Sulla localizzazione di questo monastero si pronunciava il Filangieri , ritenendo che esso dovesse situarsi non lontano dall’omonima località posta lungo costa occidentale della penisola di Milazzo. Sembra che negli anni ‘70 del XX secolo esistessero alcuni ruderi relativi al complesso sacro ancora in attività nel XVI secolo.
Nel 1520 si registra, infatti, l’elezione di un abate. Oggi si fatica a riconoscere l’omonima località e le tavolette IGM 1:25000 non segnalano alcun toponimo legato alla presenza del monastero di S. Teodoro lungo tutta la penisola e la costa a sud-ovest di Milazzo. Tuttavia, maggiori informazioni sull’esistenza del S. Teodoro provengono dal Perdichizzi, storico della fine del XVII secolo, fonte sconosciuta al Filangieri e oggi nota grazie ad una recente pubblicazione. Il cronista localizza i ruderi del monastero di S. Teodoro lungo la penisola, esattamente a nord-est, ricordandolo vicino al mare. Egli sottolinea l’esistenza di ben due nuclei religiosi, quello originario, presumibilmente di epoca normanna, limitrofo alla costa, distrutto dai corsari e un secondo, più recente, edificato lontano dal mare e altrettanto diruto. Il secondo metochio milazzese è noto attraverso un documento del 1144 d.C., un diploma rilasciato da re Ruggero. Il testo è relativo ai possedimenti del monastero di S. Maria di Gala e riprende l’originale atto di fondazione rilasciato dalla Contessa Adelasia nel 1105 d.C.
. Nel documento si menziona il monastero citato dal Pirri . Del monastero di S. Euplio sembra non si conoscano elementi certi al fine di ubicarlo con precisione
, sebbene Il Perdichizzi ne segnali la presenza non lontano dal Capo Milazzo, dal forte o torre di Levante e da una rinomata fonte d’acqua (acqua di S. Euplio o dei Piedegulli). Pare che nel XVII secolo fosse ancora possibile distinguere i ruderi del complesso sacro e della chiesa. Sulla localizzazione di entrambi i metochi, S. Teodoro e S. Euplio, si ritiene il Perdichizzi fonte abbastanza attendibile, dal quale non è possibile prescindere. Allo stato attuale degli studi, la cuba di Milazzo rimane, di conseguenza, anonima al pari delle cube edificate lungo la Valle dell’Alcantara (cuba di Malvagna, cuba Imbischi, cuba Ianazzo).

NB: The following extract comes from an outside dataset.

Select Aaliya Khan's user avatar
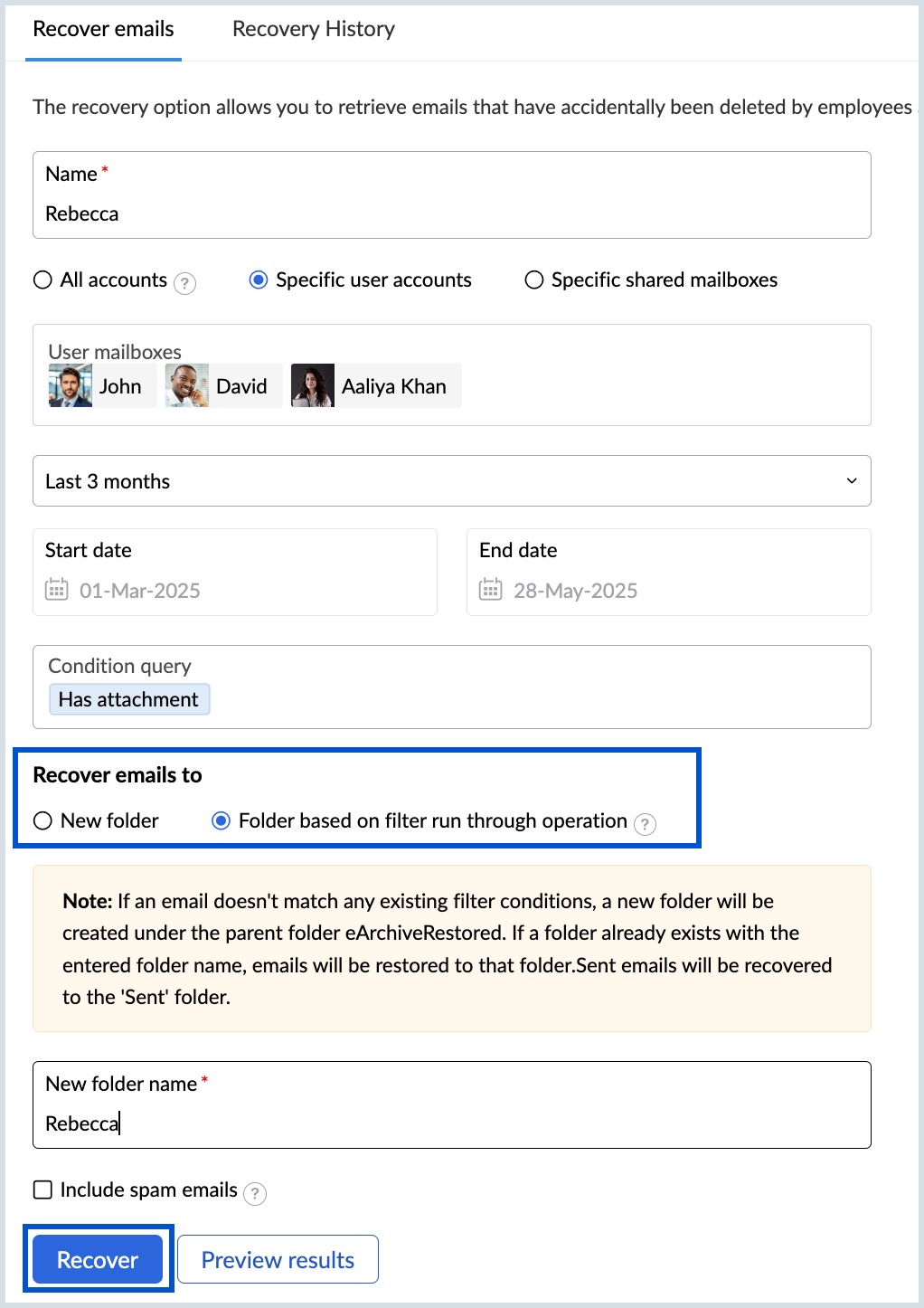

Sarebbe possibile giudicare il piccolo fabbricato alla stregua di un edificio religioso rurale, presumibilmente facente capo ad un piccolo metochio oggi scomparso, anche al servizio del contado circostante.
I rilievi IGM 1:25000 segnalano contrada Masseria al centro di un crocevia di sentieri e carrozzabili che della piana di Milazzo conducevano direttamente lungo la costa.
La strada più breve verso il porto ? una carrozzabile, che svolge il suo percorso in maniera più o meno agevole in direzione nord-ovest. Del cammino si possono rilevare alcune porzioni. Da contrada Masseria la carrozzabile volge in direzione nord-ovest, transitando attraverso “Parco Vecchio” fino a località Madonna del Piano. Qui un bivio consente di raggiungere immediatamente la costa verso nord o, piegando verso occidente, la carrozzabile prosegue per la pianura, concludendosi non lontano da località S. Paolino e nei pressi del porto. Il tragitto è sommariamente segnalato dalla cartografia borbonica ed è lecito suppore che abbia origini ben più antiche.